Élizabeth Filion veut faire sa marque dans le créneau convoité du roman populaire. La Femme de la fontaine constitue le premier tome d’une saga historique. La jeune femme nous parle de sa vision d’un genre pas toujours aimé et moins facile qu’il n’y paraît.

"Je m’inscris sans aucun doute dans le créneau grand public. Je ne veux pas écrire uniquement pour un public d’initiés. Pour moi, le roman populaire n’est pas un sous-genre de la littérature." Celle qui s’exprime avec tant d’assurance s’appelle Élizabeth Filion, et publie un premier roman – quoiqu’elle ait fait paraître Zurry, chez Fides en 1988, à 16 ans.

Élizabeth Filion s’enflamme lorsqu’elle parle de La Femme de la fontaine, ouvrage qu’elle peaufine depuis des années et dont elle avait eu l’idée adolescente. "J’ai toujours écrit, et aimé raconter des histoires, confie-t-elle. J’ai fait l’ébauche de ce roman quand j’avais 19 ans, et l’avais fait parvenir à plusieurs éditeurs québécois, et même français; j’étais pleine de prétentions!"
========================================
_CONSIGNES_.
**a.** Pouvez-vous condenser sous forme de liste le paragraphe de l'extrait qui commence par « Élizabeth Filion s'enflamme », en gardant ses faits principaux ?
**b.** Relevez textuellement le passage de l'extrait situé entre « Élizabeth Filion veut » et « 1988, à 16 ans. », ces deux bornes comprises.

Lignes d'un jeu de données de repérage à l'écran
========================================
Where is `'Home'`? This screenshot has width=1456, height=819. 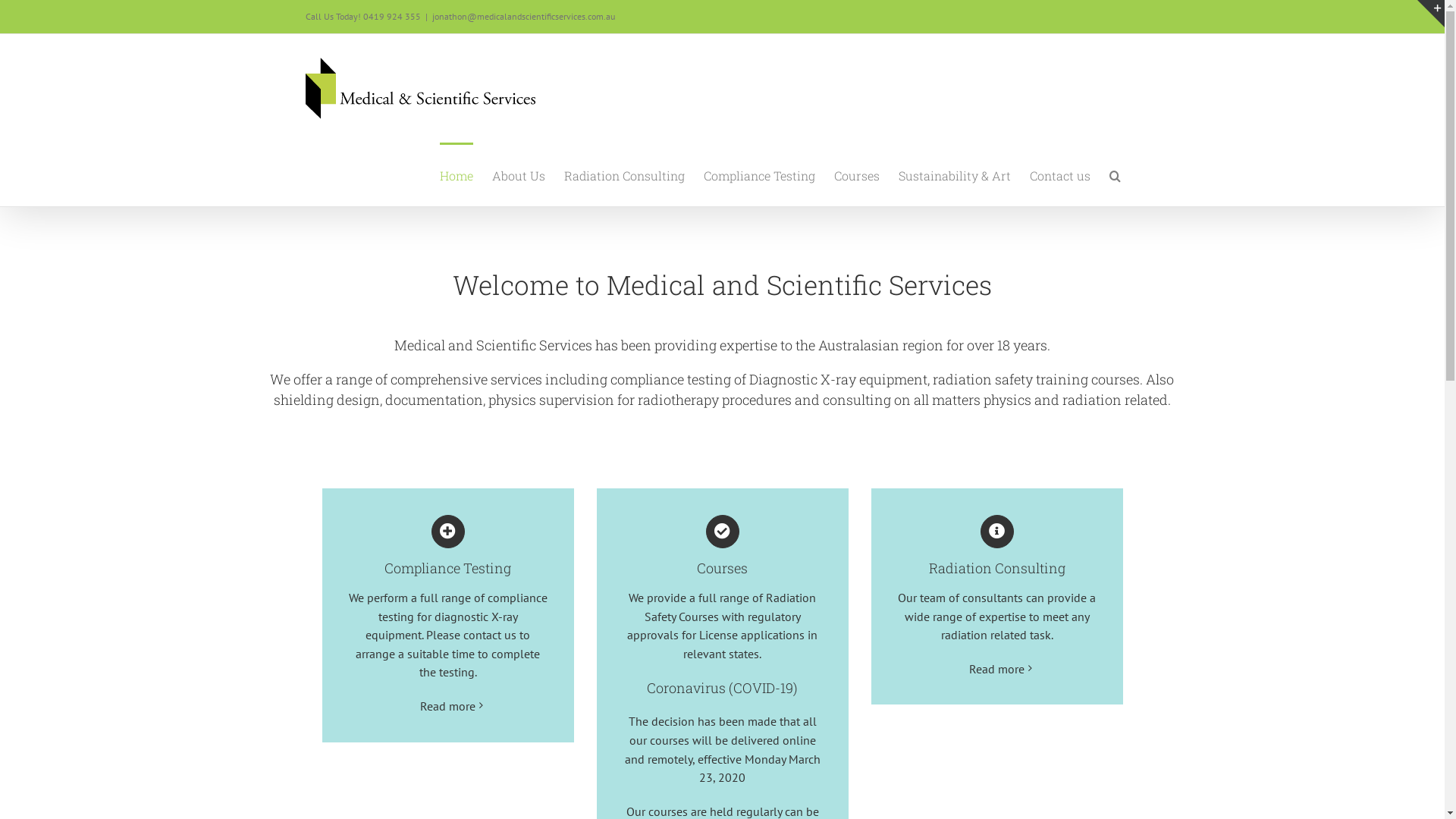 'Home' is located at coordinates (455, 174).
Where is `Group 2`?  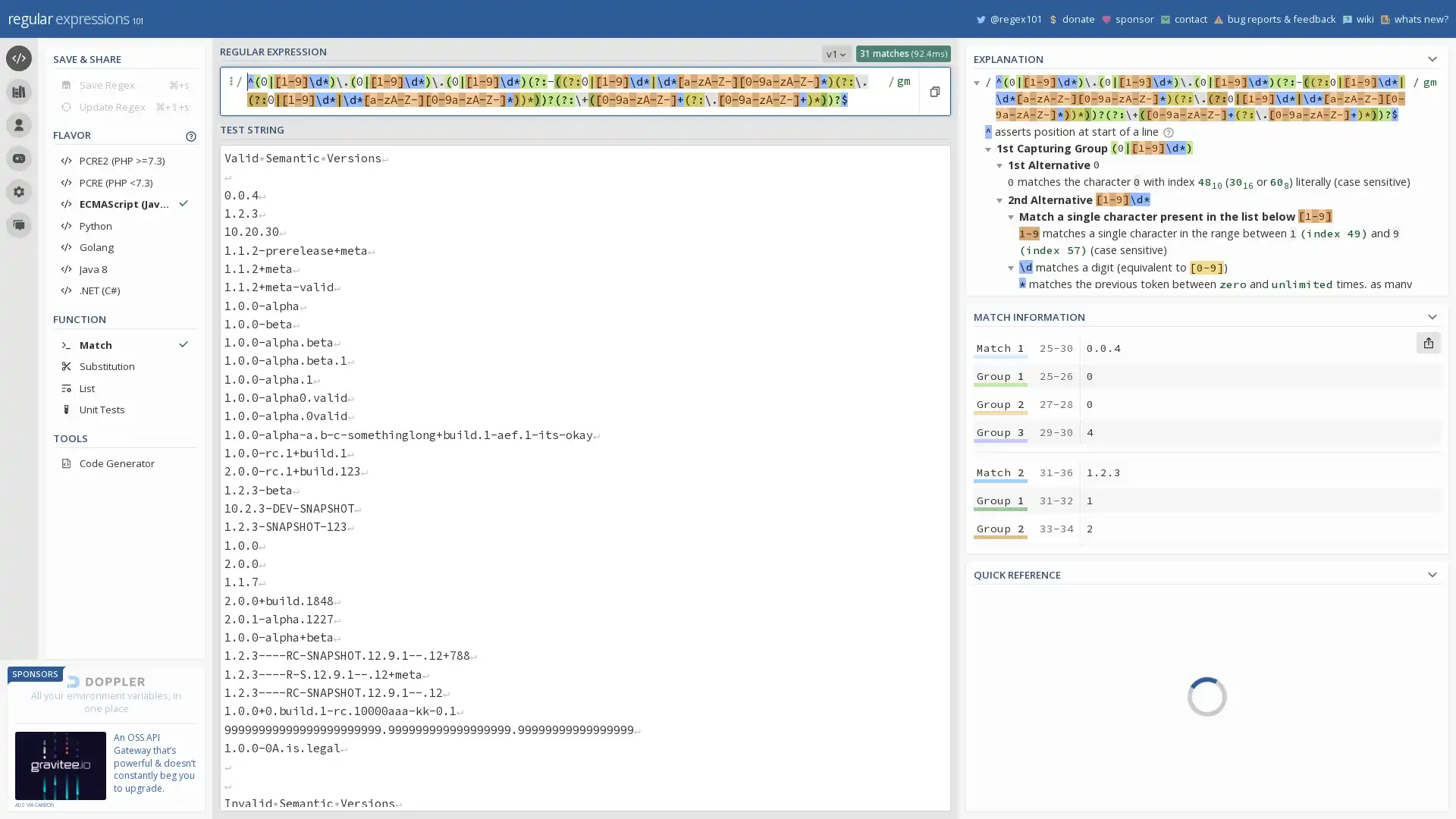
Group 2 is located at coordinates (1000, 528).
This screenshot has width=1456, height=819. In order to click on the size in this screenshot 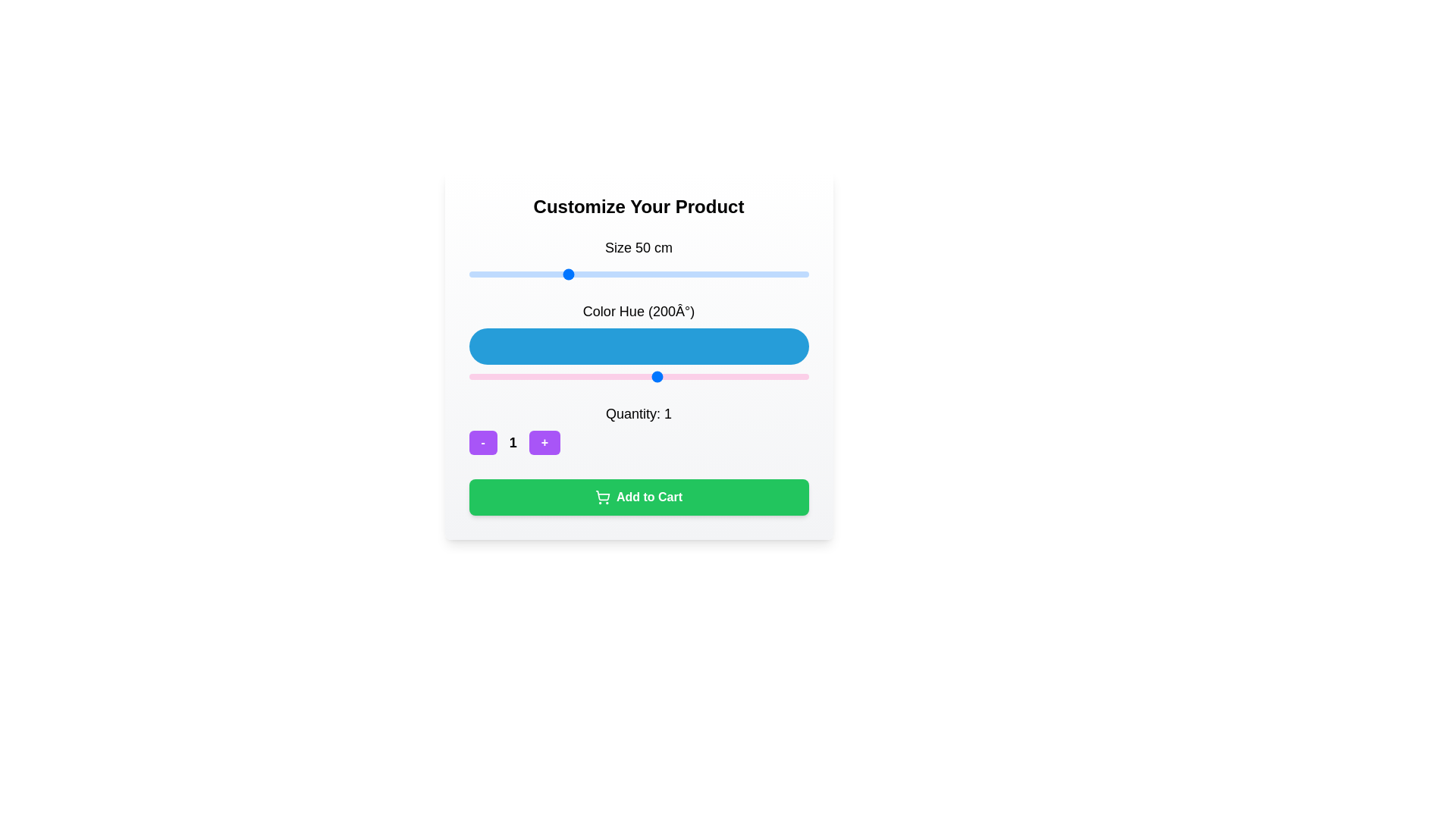, I will do `click(803, 275)`.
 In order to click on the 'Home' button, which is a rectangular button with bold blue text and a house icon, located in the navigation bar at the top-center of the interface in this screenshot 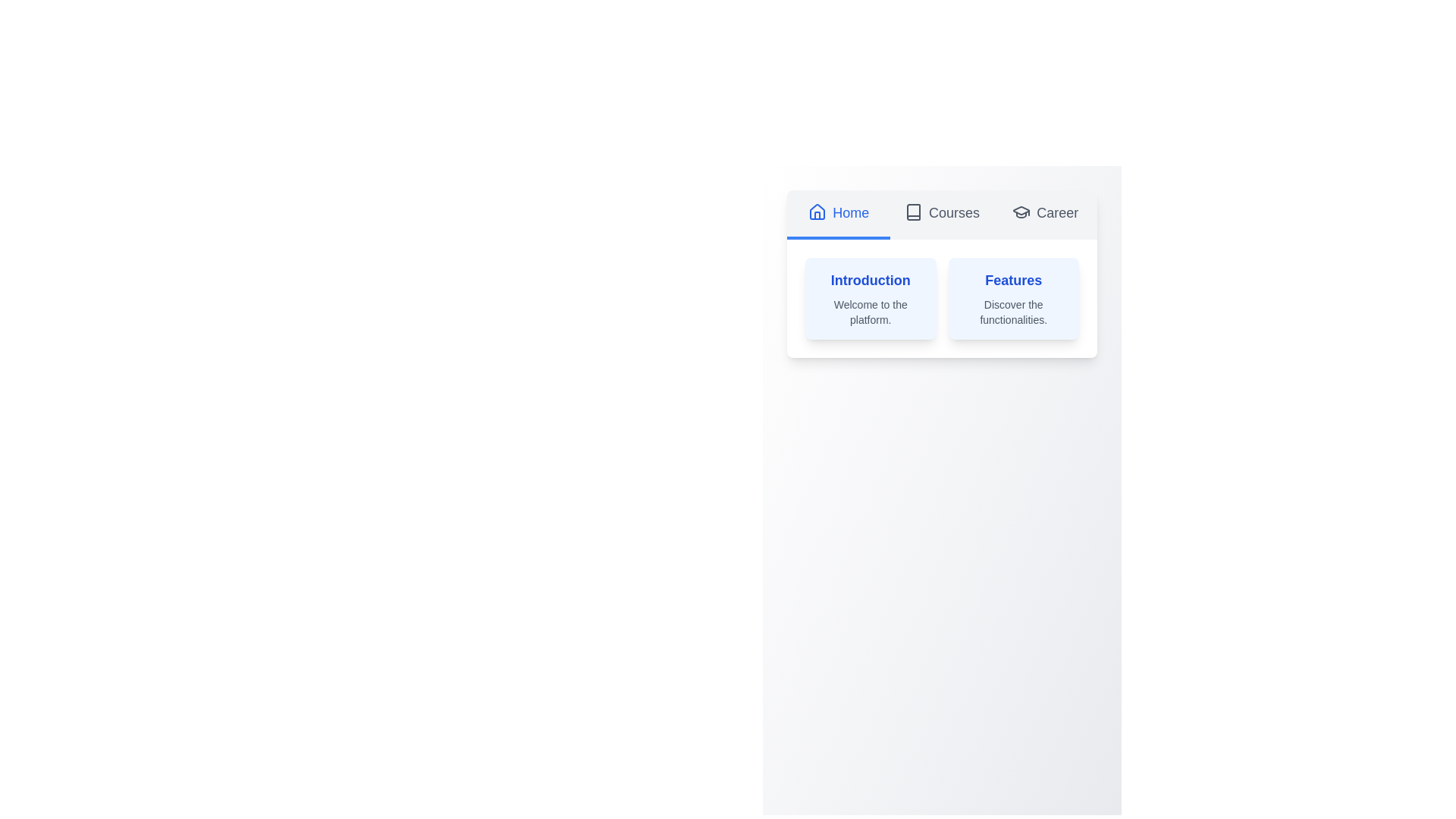, I will do `click(838, 215)`.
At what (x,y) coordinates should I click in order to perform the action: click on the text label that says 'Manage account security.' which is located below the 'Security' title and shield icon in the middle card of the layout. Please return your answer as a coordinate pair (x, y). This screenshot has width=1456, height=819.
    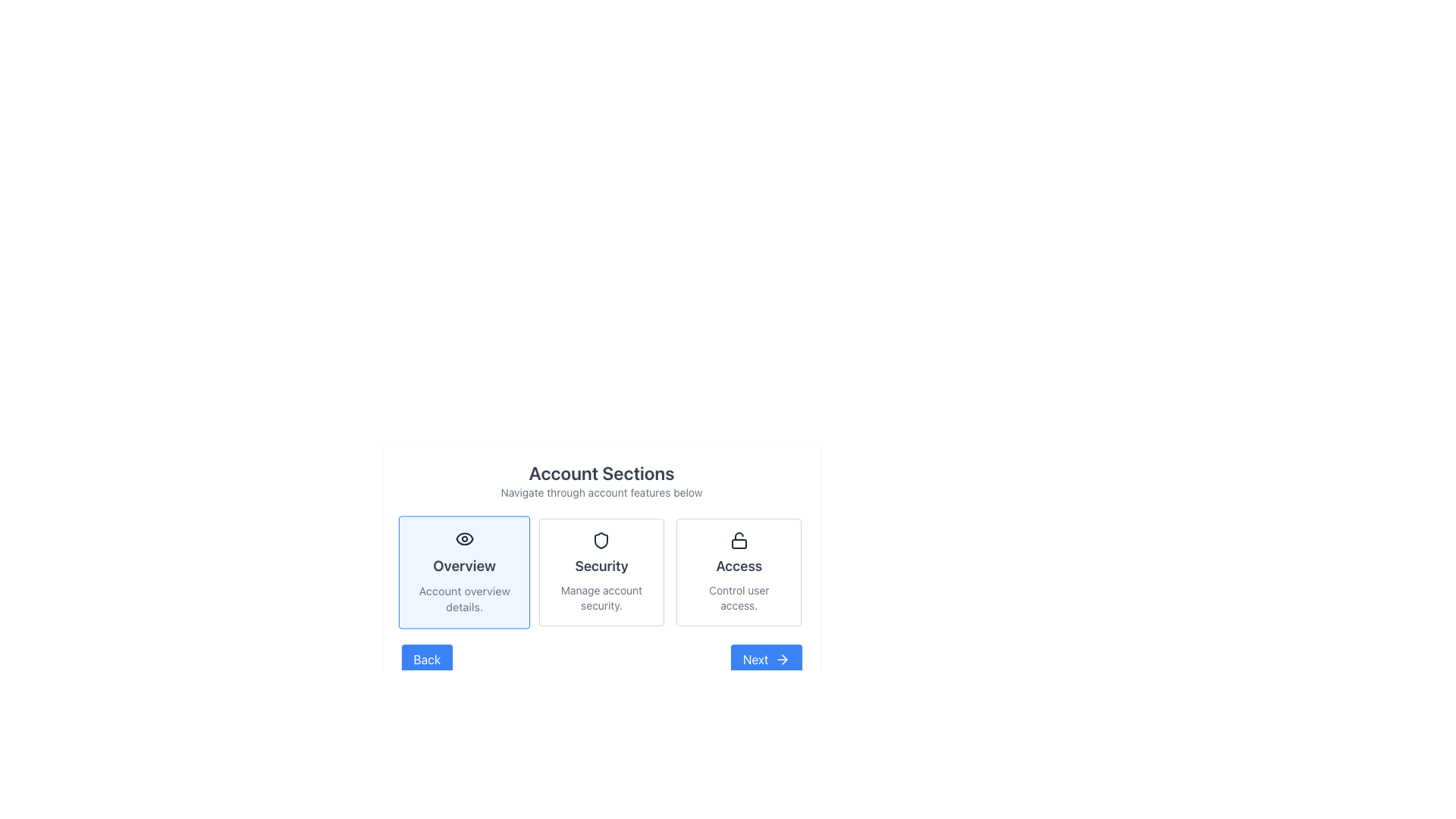
    Looking at the image, I should click on (601, 598).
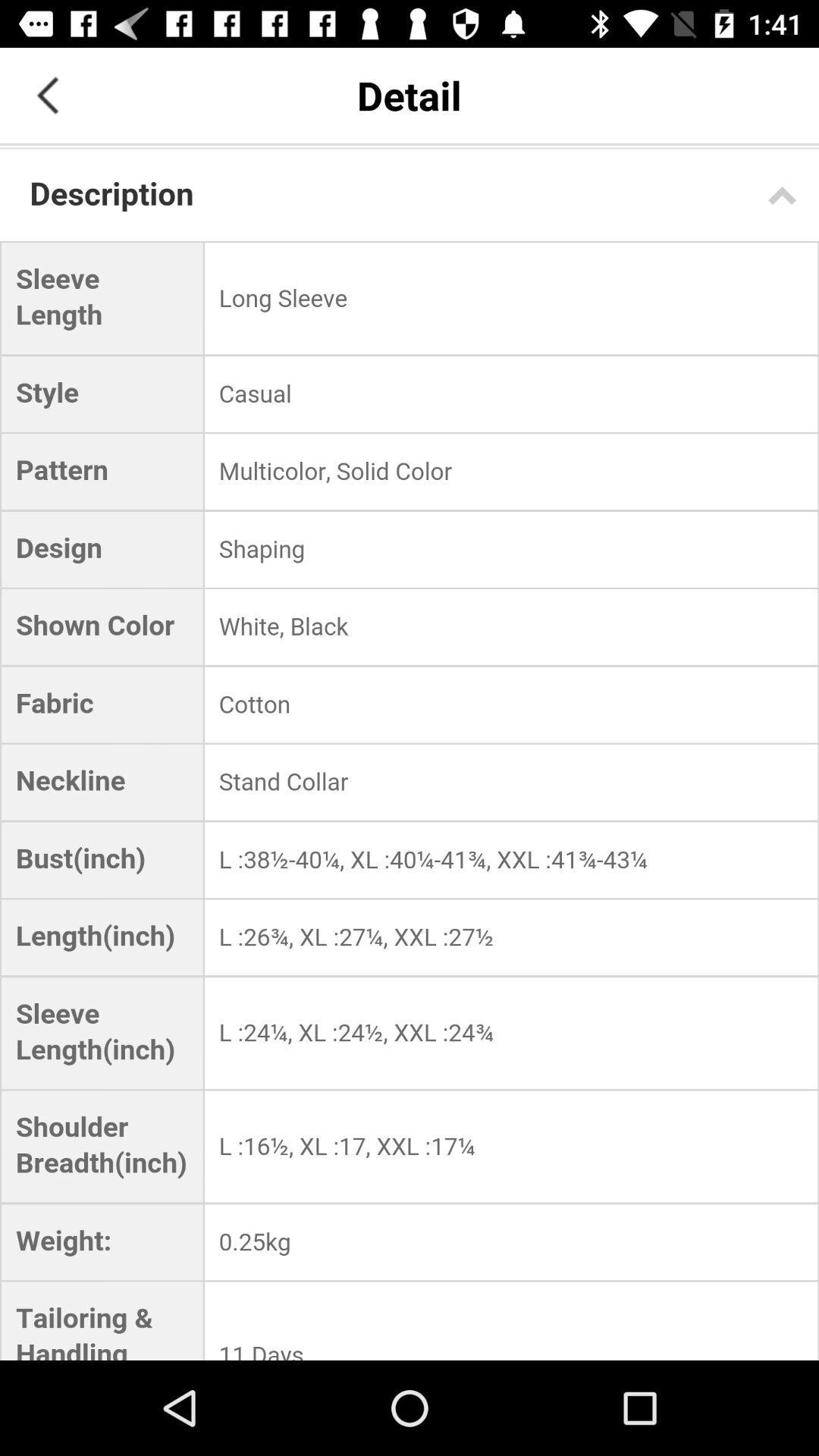  Describe the element at coordinates (46, 94) in the screenshot. I see `go back` at that location.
========================================
_RÉPONSES FOURNIES_.
**a.**
- Élizabeth Filion parle avec passion de La Femme de la fontaine, un roman qu'elle peaufine depuis des années.
- L'idée de ce roman lui est venue à l'adolescence.
- Elle a toujours écrit et aimé raconter des histoires.
- À 19 ans, elle en a fait une ébauche qu'elle a envoyée à plusieurs éditeurs québécois, et même français.
- Elle dit qu'elle était alors « pleine de prétentions ».

**b.**
Élizabeth Filion veut faire sa marque dans le créneau convoité du roman populaire. La Femme de la fontaine constitue le premier tome d’une saga historique. La jeune femme nous parle de sa vision d’un genre pas toujours aimé et moins facile qu’il n’y paraît.

"Je m’inscris sans aucun doute dans le créneau grand public. Je ne veux pas écrire uniquement pour un public d’initiés. Pour moi, le roman populaire n’est pas un sous-genre de la littérature." Celle qui s’exprime avec tant d’assurance s’appelle Élizabeth Filion, et publie un premier roman – quoiqu’elle ait fait paraître Zurry, chez Fides en 1988, à 16 ans.